[[ Text passage, beginning ]]

The same 34 prognostic genes, after univariate Cox analysis, were also included in the LASSO algorithm to filter the optimal prognostic genes (Tables S1 and S2; Figure 5a and b). In total, 11 optimal prognostic genes were identified for subsequent analysis (Table 4). According to the LASSO coefficient and the gene expression level in TCGA, the risk-score model was constructed as follows: Risk score = (−0.0215) × Exp CTLA4 + (−0.0677) × Exp TNFRSF4 + (−0.0487) × Exp KLHL6 + (−0.0878) × Exp HAO2 + (−0.1814) × Exp OSR2 + (0.0432) × Exp ZFP42 + (0.0803) × Exp RTN4R + (−0.0189) × Exp FCGBP + (0.0513) × Exp IGF2BP2 + (−0.0023) × Exp KCNA2 + (0.0370) × Exp FST. Subsequently, the risk scores of the samples in the TCGA and GSE41613 datasets were calculated. All the samples were grouped into high- and low-risk groups, using the median risk-score as the threshold. Kaplan–Meier analysis was performed in TCGA to evaluate the OS of the two risk groups. The curves showed higher survival rates in the low-risk group than in the high-risk group (Figure 5c). ROC analysis demonstrated that the established risk-score model in this study possessed a promising predictive ability for patients with OSCC at years 1, 3, and 5, with AUCs of 0.686, 0.676, and 0.794, respectively (Figure 5d). Kaplan–Meier and ROC analyses conducted for GSE41613 also strengthened the results (Figure 5e and f). Furthermore, univariate and multivariate Cox analyses were conducted to validate independent prognostic factors. Combining the clinical information and risk score, the risk score was confirmed to be an independent predicting element (Figure 5g and h).

Figure 5

Construction and evaluation of the risk-score model. (a) LASSO coefficient distribution of 34 genes. (b) Likelihood of bias in LASSO coefficient distribution. Left and right vertical dashed lines representing lambda.min and lambda.1se, respectively. A total of 11 prognostic genes were identified. (c and d) Kaplan–Meier curve in the TCGA (c) and GSE41613 datasets (d). (e and f) ROC curve in the TCGA (e) and GSE41613 datasets (f). (g) Univariate and multivariate Cox analysis conducted in the TCGA. (h) Univariate and multivariate Cox analysis conducted in the GSE41613.

Table 4

Univariate Cox regression and LASSO analysis of 11 genes

Gene	Univariate COX regression		LASSO coefficient
	HR (95% CI)	p value
CTLA4	0.8473 (0.7671–0.9357)	0.0011	−0.0215
TNFRSF4	0.8158 (0.7136–0.9327)	0.0029	−0.0677
KLHL6	0.8316 (0.7335–0.9427)	0.0039	−0.0487
HAO2	0.7287 (0.5824–0.9117)	0.0056	−0.0878
OSR2	0.8146 (0.7044–0.9420)	0.0057	−0.1814
ZFP42	1.0873 (1.0226–1.1560)	0.0075	0.0432
RTN4R	1.2464 (1.0604–1.4650)	0.0076	0.0803
FCGBP	0.9041 (0.8371–0.9766)	0.0104	−0.0189
IGF2BP2	1.1934 (1.0350–1.3760)	0.0149	0.0513
KCNA2	0.8383 (0.7214–0.9741)	0.0213	−0.0023
FST	1.1147 (1.0079–1.2328)	0.0346	0.0370

Correlation of risk core and potential prognostic genes with immune cells

Differential immune cell infiltration between the two risk groups was also analyzed, and the results showed that the infiltration of 14 immune cells significantly differed between the two groups (Figure 6a). Compared with the high-risk group, the low-risk group showed higher T- and B-cell infiltration. Furthermore, we investigated the correlation of the 11 potential prognostic genes with the 14 immune cells (Figure 6b). The results showed that these genes were highly correlated with these immune cell infiltration levels.

[[ Text passage, end ]]

Task to complete:
In the passage on the risk-score model, what value was used to split the samples into high- and low-risk groups?

[[ Provided material, beginning ]]

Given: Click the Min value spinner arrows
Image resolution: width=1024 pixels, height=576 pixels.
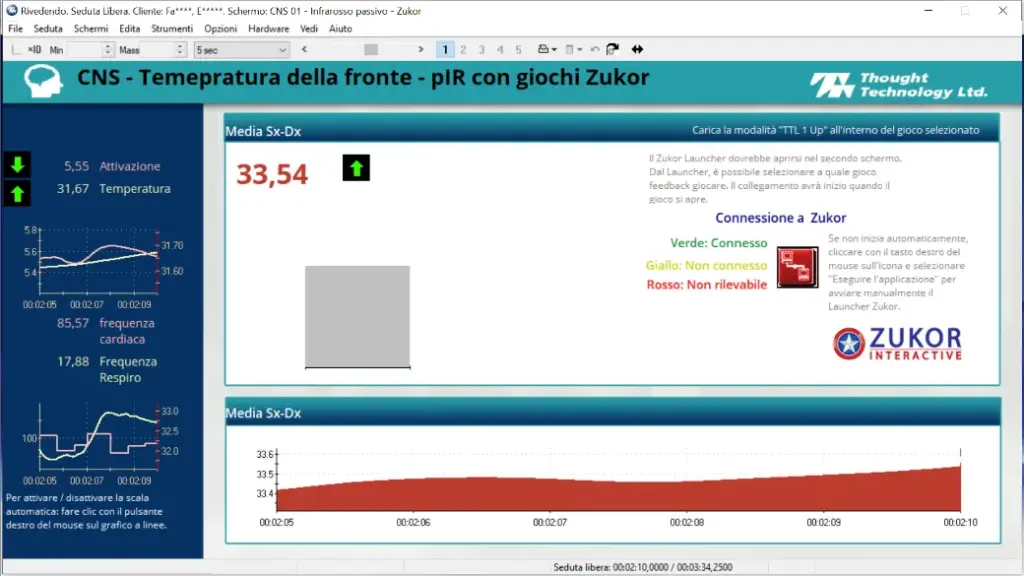Looking at the screenshot, I should [108, 50].
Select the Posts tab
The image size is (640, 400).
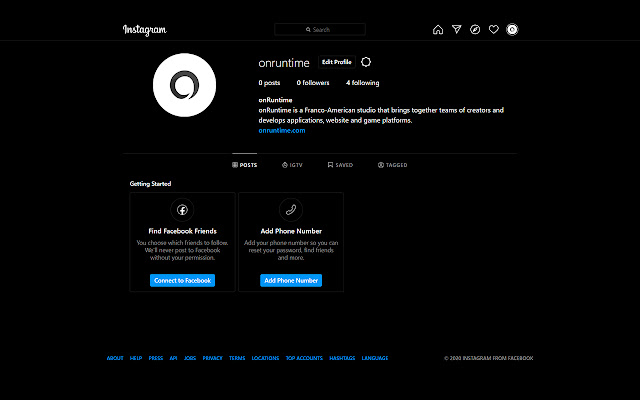click(x=245, y=165)
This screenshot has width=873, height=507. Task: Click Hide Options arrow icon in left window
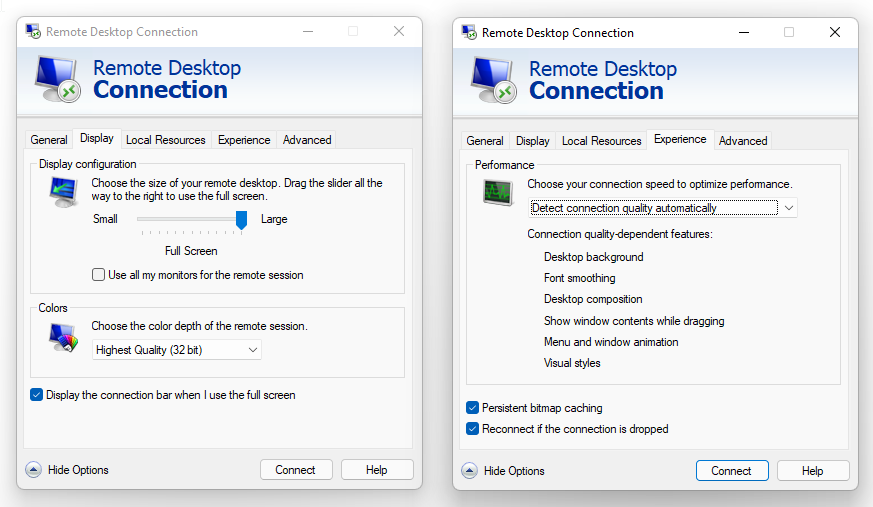click(x=33, y=470)
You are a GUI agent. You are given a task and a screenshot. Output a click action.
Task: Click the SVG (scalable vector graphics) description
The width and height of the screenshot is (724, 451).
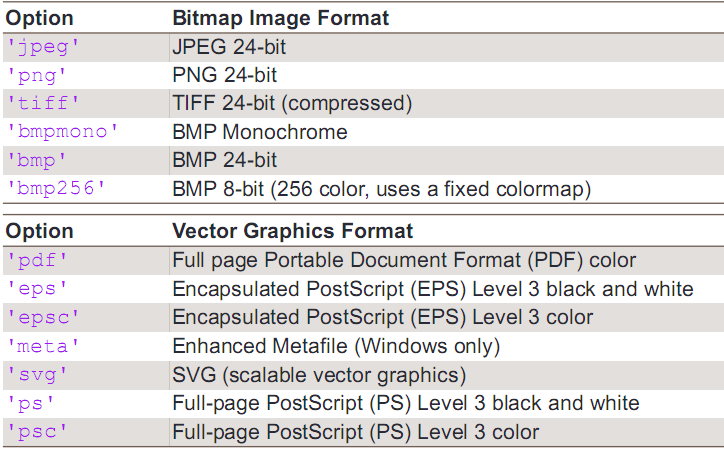click(320, 375)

[[ Provided material, end ]]

Answer space:
The median risk score.